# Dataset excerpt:
----------

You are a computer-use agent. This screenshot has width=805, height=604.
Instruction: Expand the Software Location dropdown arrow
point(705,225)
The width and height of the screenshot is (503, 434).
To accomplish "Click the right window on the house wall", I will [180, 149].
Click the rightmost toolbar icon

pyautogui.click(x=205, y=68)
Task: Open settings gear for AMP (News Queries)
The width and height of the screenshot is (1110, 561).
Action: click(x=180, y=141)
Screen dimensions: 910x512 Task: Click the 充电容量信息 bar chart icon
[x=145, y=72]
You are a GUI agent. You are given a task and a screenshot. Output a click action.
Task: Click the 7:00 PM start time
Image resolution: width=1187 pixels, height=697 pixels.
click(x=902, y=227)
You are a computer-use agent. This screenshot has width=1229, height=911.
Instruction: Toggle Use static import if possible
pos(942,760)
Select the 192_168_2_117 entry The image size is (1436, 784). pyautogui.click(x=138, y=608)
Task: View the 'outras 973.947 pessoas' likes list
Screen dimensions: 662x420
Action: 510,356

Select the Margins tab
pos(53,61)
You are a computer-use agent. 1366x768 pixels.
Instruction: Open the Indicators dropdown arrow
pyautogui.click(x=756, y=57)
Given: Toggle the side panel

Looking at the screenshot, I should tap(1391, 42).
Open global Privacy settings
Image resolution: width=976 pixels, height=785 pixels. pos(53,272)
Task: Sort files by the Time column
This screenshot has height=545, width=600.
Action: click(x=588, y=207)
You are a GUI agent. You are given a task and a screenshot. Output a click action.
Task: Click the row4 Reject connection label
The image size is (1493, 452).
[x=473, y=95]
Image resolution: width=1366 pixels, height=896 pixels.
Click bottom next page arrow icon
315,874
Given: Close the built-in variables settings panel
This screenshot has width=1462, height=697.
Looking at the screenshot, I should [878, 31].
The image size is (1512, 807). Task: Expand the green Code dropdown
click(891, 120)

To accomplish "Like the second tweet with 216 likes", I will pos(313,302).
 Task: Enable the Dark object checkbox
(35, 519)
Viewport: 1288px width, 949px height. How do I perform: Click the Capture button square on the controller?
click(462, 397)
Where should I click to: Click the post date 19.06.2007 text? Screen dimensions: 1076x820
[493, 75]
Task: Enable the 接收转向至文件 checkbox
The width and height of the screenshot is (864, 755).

----------

# Stated goal:
Reproduce every item above verbatim, preserving each line's order, spacing, and characters.

# Output of the exercise:
You are a computer-use agent. This screenshot has width=805, height=604.
Instruction: Expand the Software Location dropdown arrow
point(705,225)
The width and height of the screenshot is (503, 434).
To accomplish "Click the right window on the house wall", I will [180, 149].
Click the rightmost toolbar icon

pyautogui.click(x=205, y=68)
Task: Open settings gear for AMP (News Queries)
The width and height of the screenshot is (1110, 561).
Action: click(x=180, y=141)
Screen dimensions: 910x512 Task: Click the 充电容量信息 bar chart icon
[x=145, y=72]
You are a GUI agent. You are given a task and a screenshot. Output a click action.
Task: Click the 7:00 PM start time
Image resolution: width=1187 pixels, height=697 pixels.
click(x=902, y=227)
You are a computer-use agent. This screenshot has width=1229, height=911.
Instruction: Toggle Use static import if possible
pos(942,760)
Select the 192_168_2_117 entry The image size is (1436, 784). pyautogui.click(x=138, y=608)
Task: View the 'outras 973.947 pessoas' likes list
Screen dimensions: 662x420
Action: 510,356

Select the Margins tab
pos(53,61)
You are a computer-use agent. 1366x768 pixels.
Instruction: Open the Indicators dropdown arrow
pyautogui.click(x=756, y=57)
Given: Toggle the side panel

Looking at the screenshot, I should tap(1391, 42).
Open global Privacy settings
Image resolution: width=976 pixels, height=785 pixels. pos(53,272)
Task: Sort files by the Time column
This screenshot has height=545, width=600.
Action: click(x=588, y=207)
You are a GUI agent. You are given a task and a screenshot. Output a click action.
Task: Click the row4 Reject connection label
The image size is (1493, 452).
[x=473, y=95]
Image resolution: width=1366 pixels, height=896 pixels.
Click bottom next page arrow icon
315,874
Given: Close the built-in variables settings panel
This screenshot has width=1462, height=697.
Looking at the screenshot, I should [878, 31].
The image size is (1512, 807). Task: Expand the green Code dropdown
click(891, 120)

To accomplish "Like the second tweet with 216 likes", I will pos(313,302).
 Task: Enable the Dark object checkbox
(35, 519)
Viewport: 1288px width, 949px height. How do I perform: Click the Capture button square on the controller?
click(462, 397)
Where should I click to: Click the post date 19.06.2007 text? Screen dimensions: 1076x820
[493, 75]
Task: Enable the 接收转向至文件 checkbox
The width and height of the screenshot is (864, 755).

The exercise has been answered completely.